→ Work instruction
Could you output, word for word, only the lines from the line with "Where should I" to the end of the entries, including both ends? Omit the pictures.

→ Records for processing

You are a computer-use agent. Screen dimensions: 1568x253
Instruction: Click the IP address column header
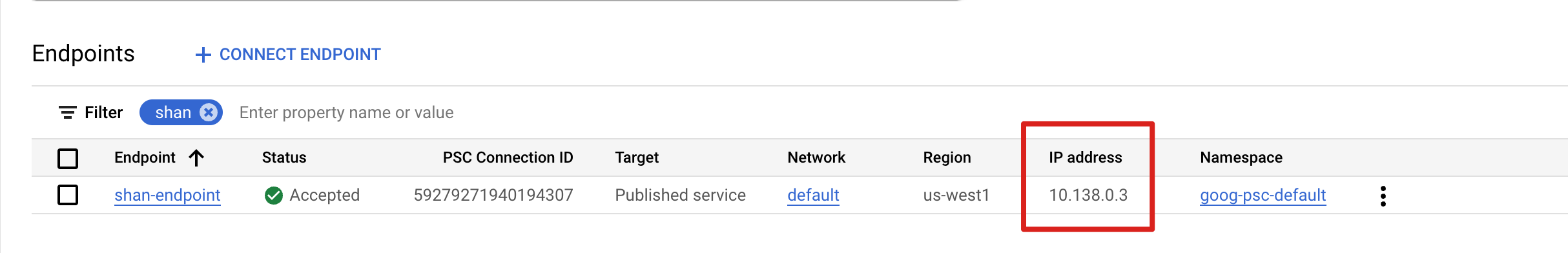tap(1085, 157)
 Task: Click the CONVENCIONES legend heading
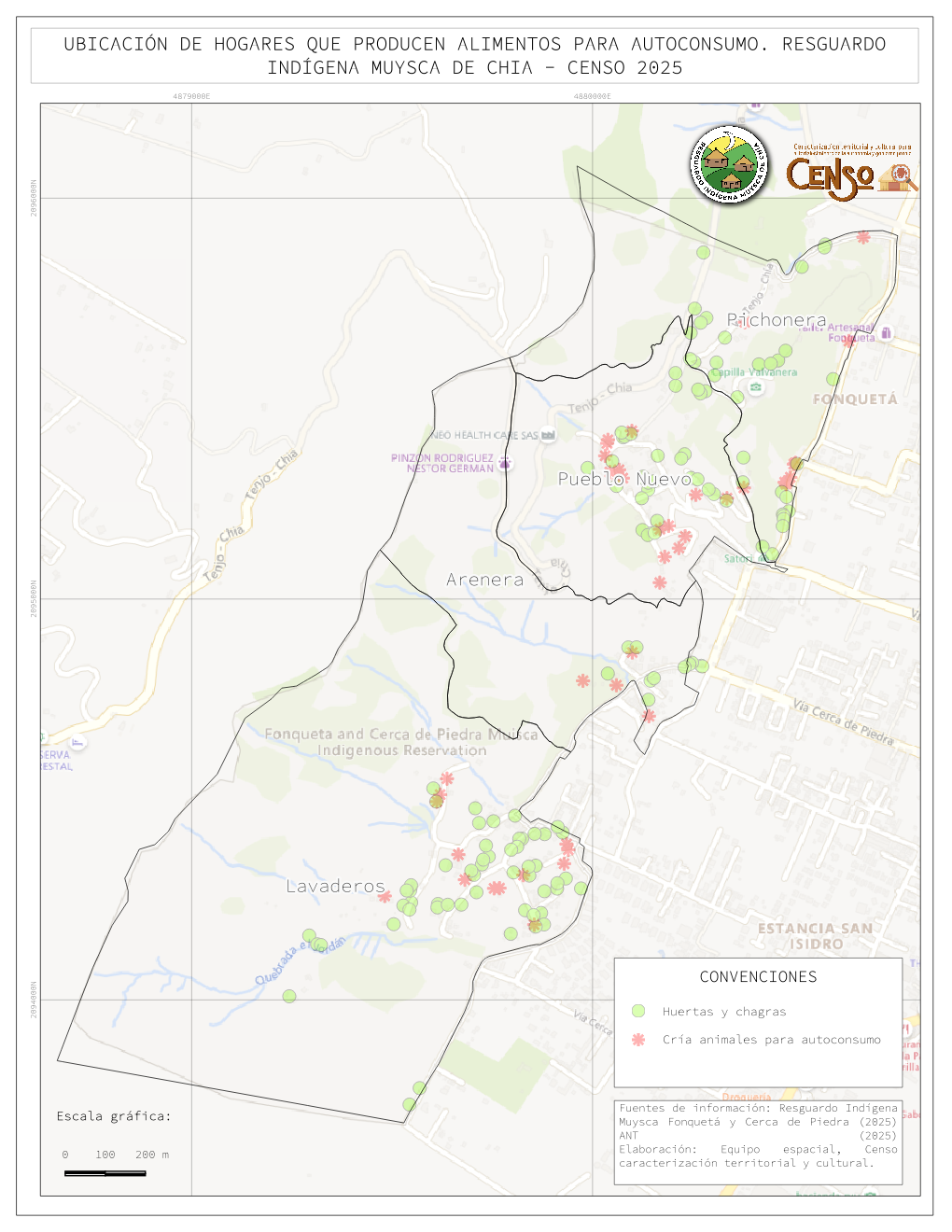(x=758, y=976)
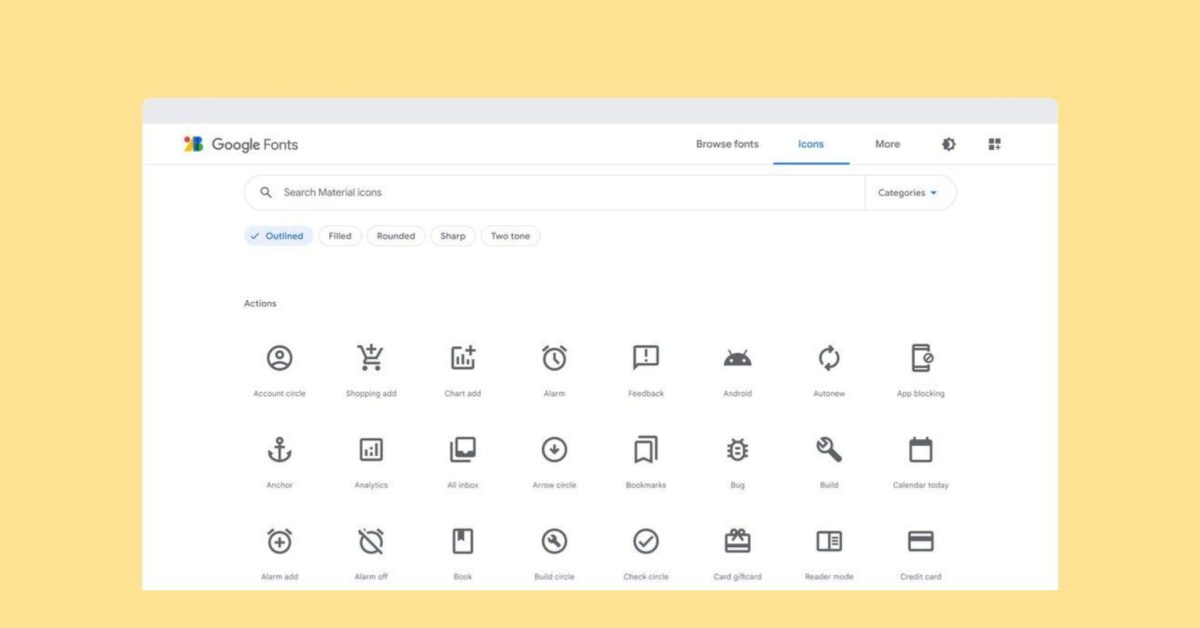Switch to the Browse fonts tab
Viewport: 1200px width, 628px height.
[727, 144]
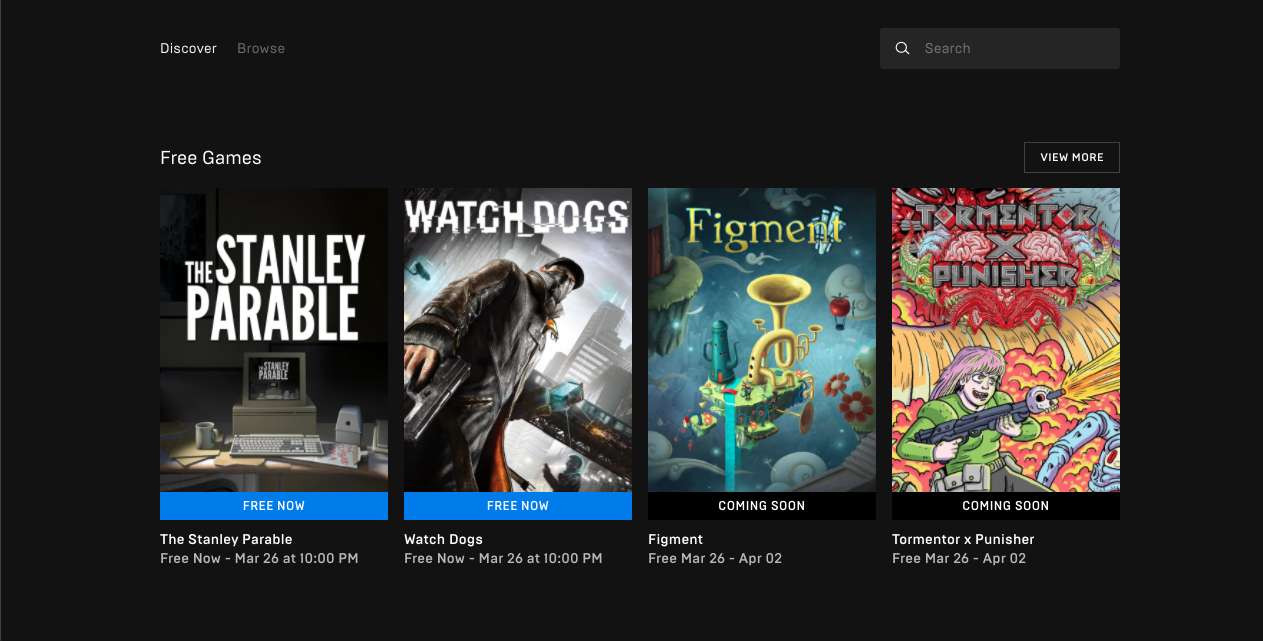This screenshot has width=1263, height=641.
Task: Click Coming Soon banner under Figment
Action: pyautogui.click(x=762, y=506)
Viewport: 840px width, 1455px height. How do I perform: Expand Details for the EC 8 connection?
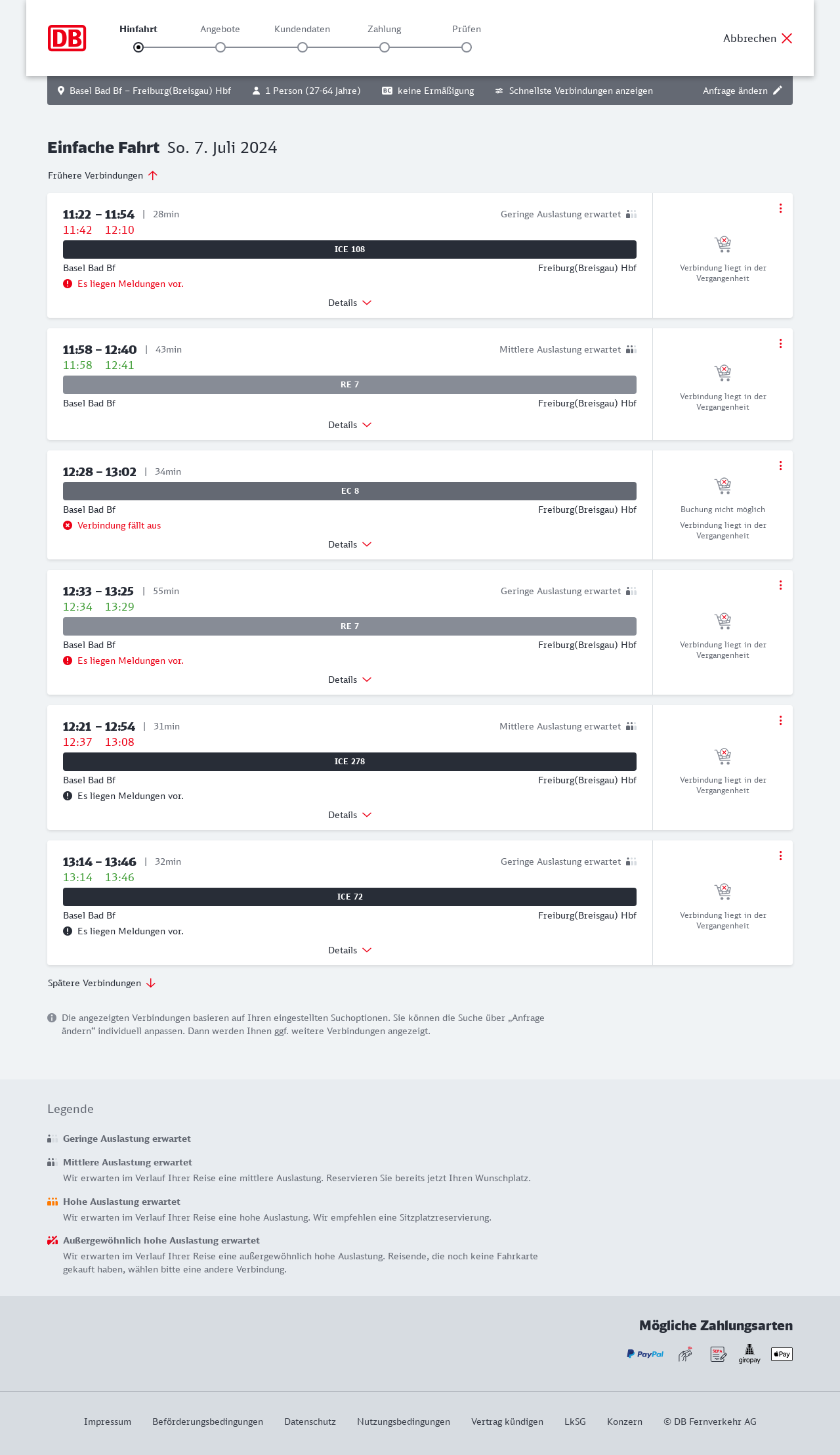click(350, 544)
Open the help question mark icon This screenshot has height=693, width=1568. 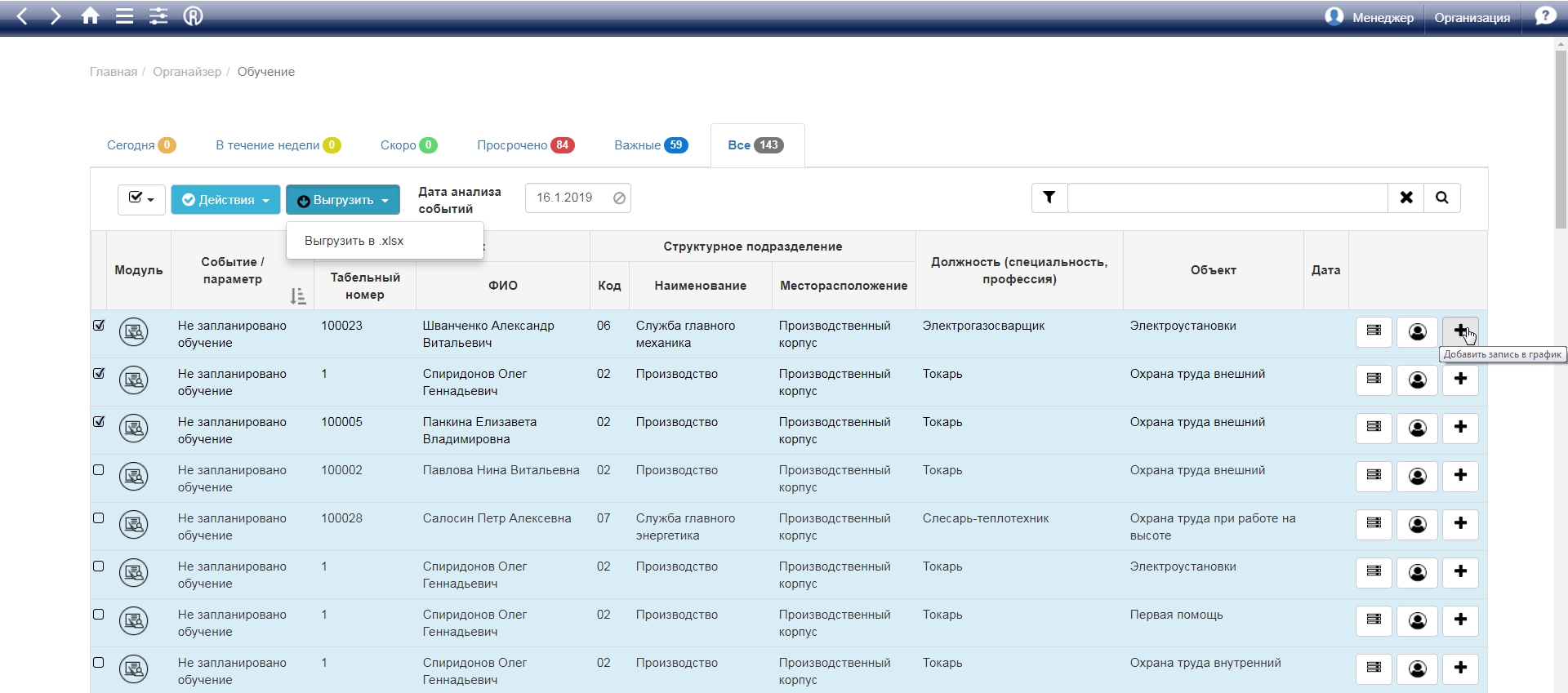pos(1544,16)
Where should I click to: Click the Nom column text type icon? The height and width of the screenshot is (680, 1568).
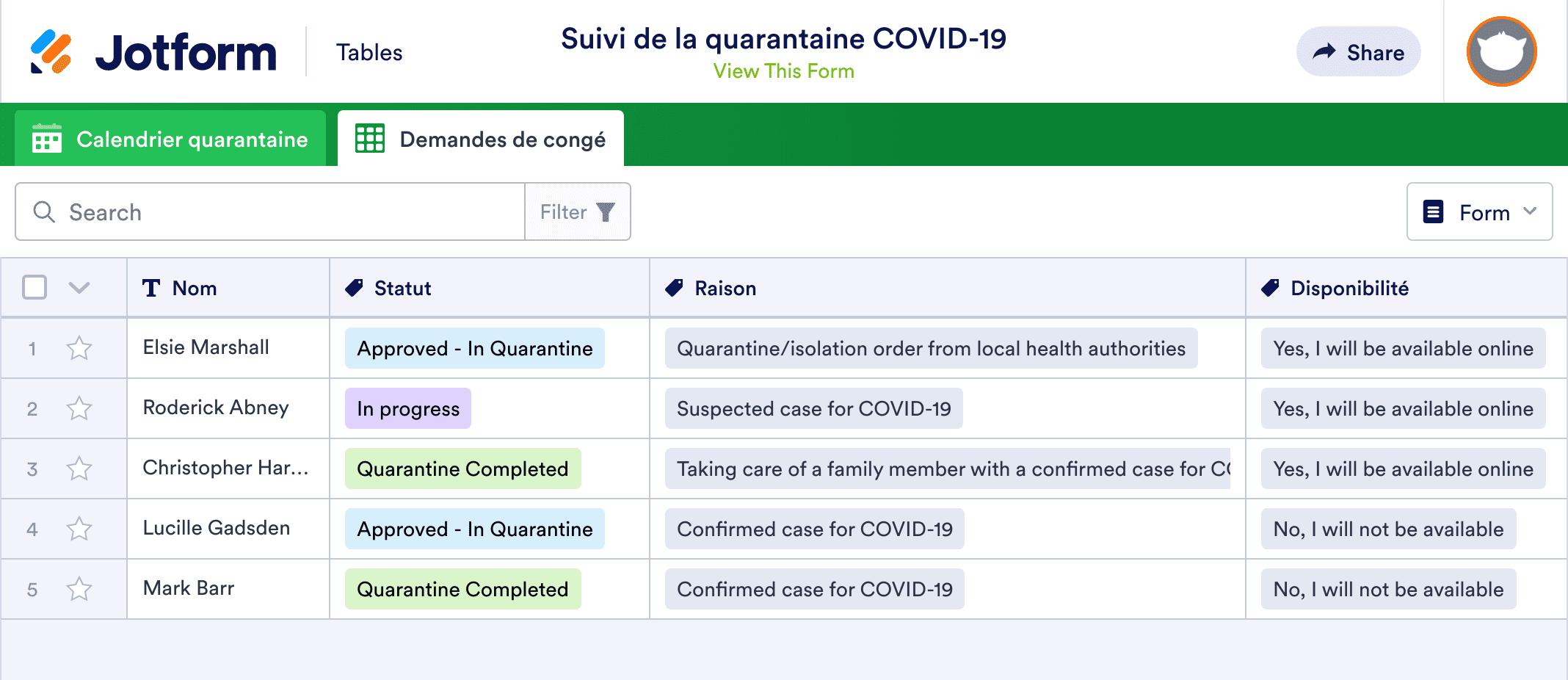click(x=151, y=288)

→ Task response
Where should I click to: Click the Nom column text type icon? The height and width of the screenshot is (680, 1568).
click(x=151, y=288)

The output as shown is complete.